PROBLEM DESCRIPTION »
Start at the line that has "The width and" and end with the line that has "Action: point(726,47)". Write those lines of the records again with "options menu" substituted for "hamburger menu" and everything else unchanged, and leave out the pictures.

SUPPLIED MATERIAL »

____________

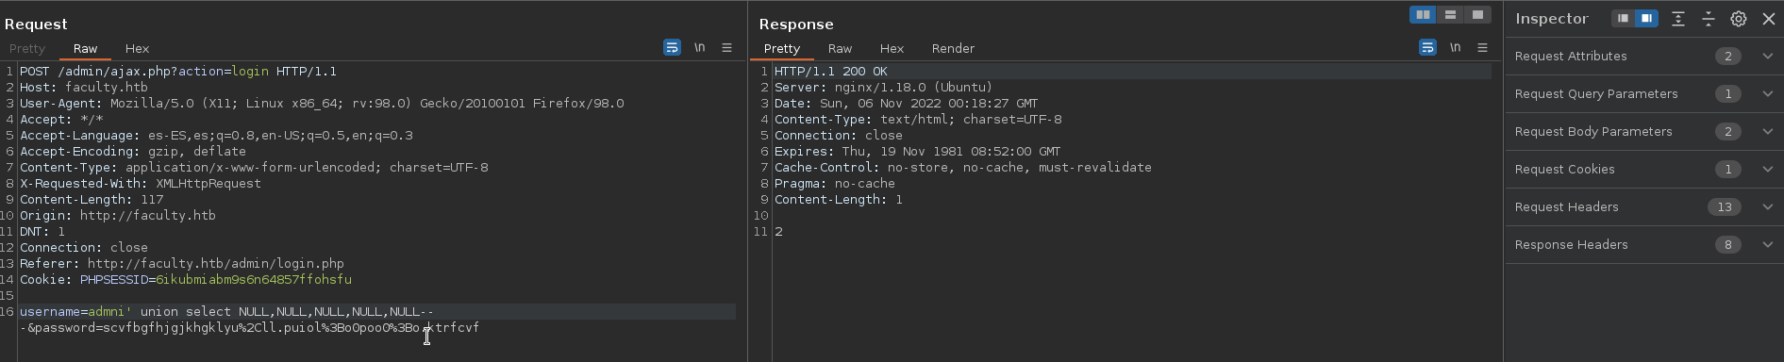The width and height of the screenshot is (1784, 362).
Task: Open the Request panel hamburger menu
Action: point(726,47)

____________

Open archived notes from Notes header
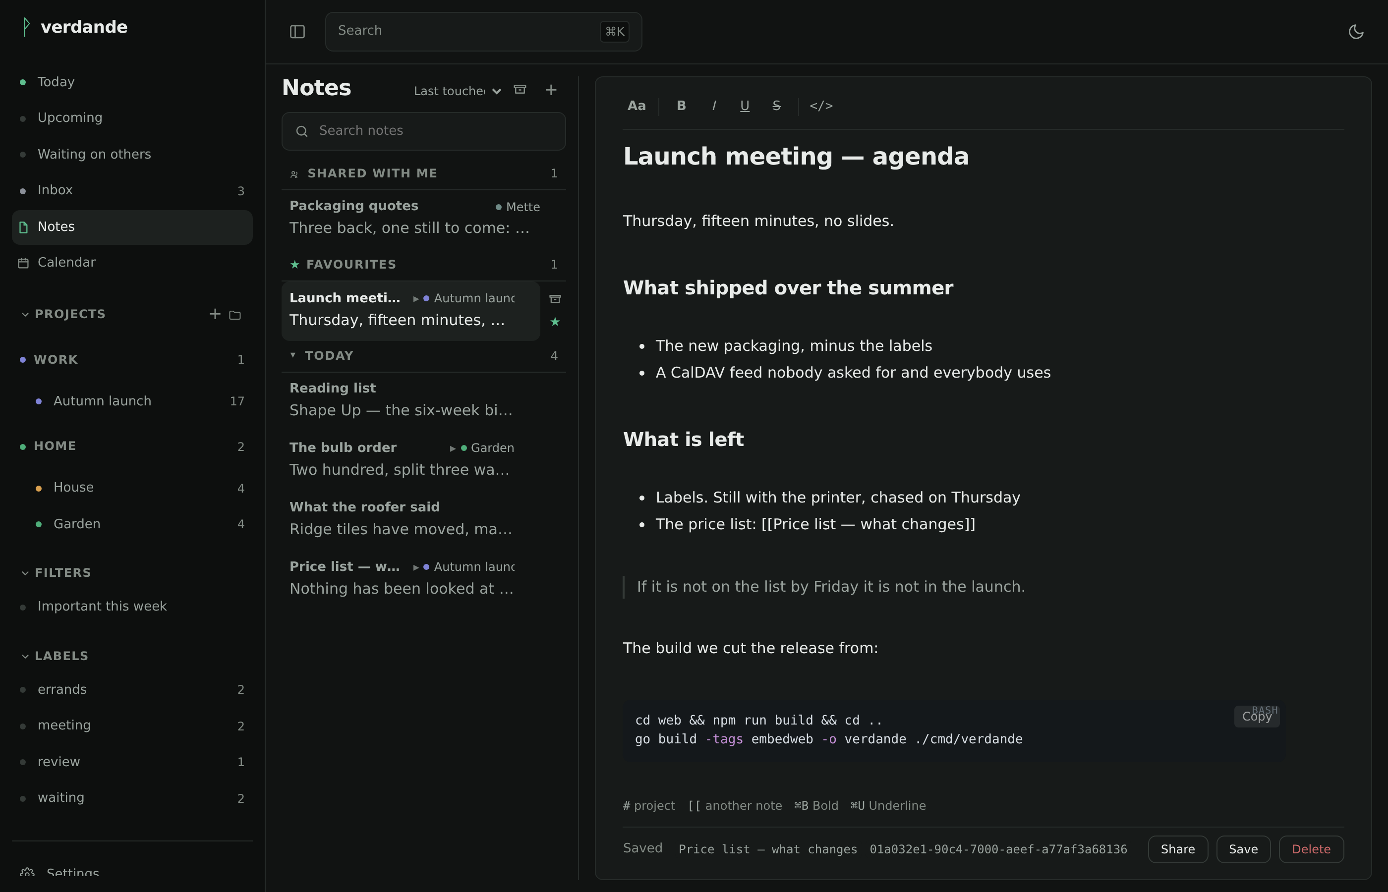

____________

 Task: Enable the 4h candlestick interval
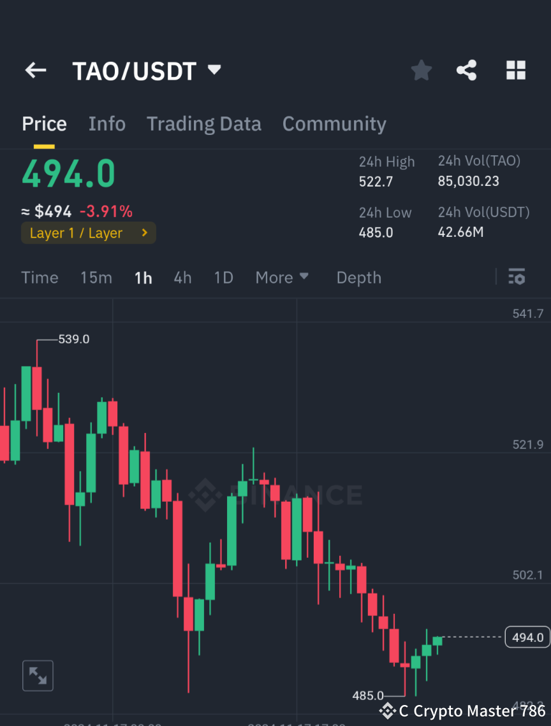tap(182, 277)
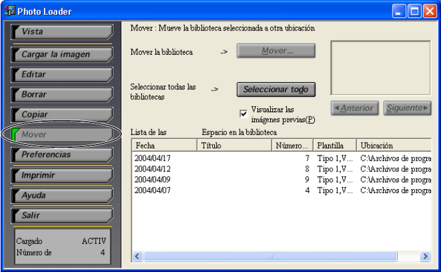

____________

COMPLETE RESPONSE »
The width and height of the screenshot is (1784, 362).
Task: Open the Request panel options menu
Action: point(726,47)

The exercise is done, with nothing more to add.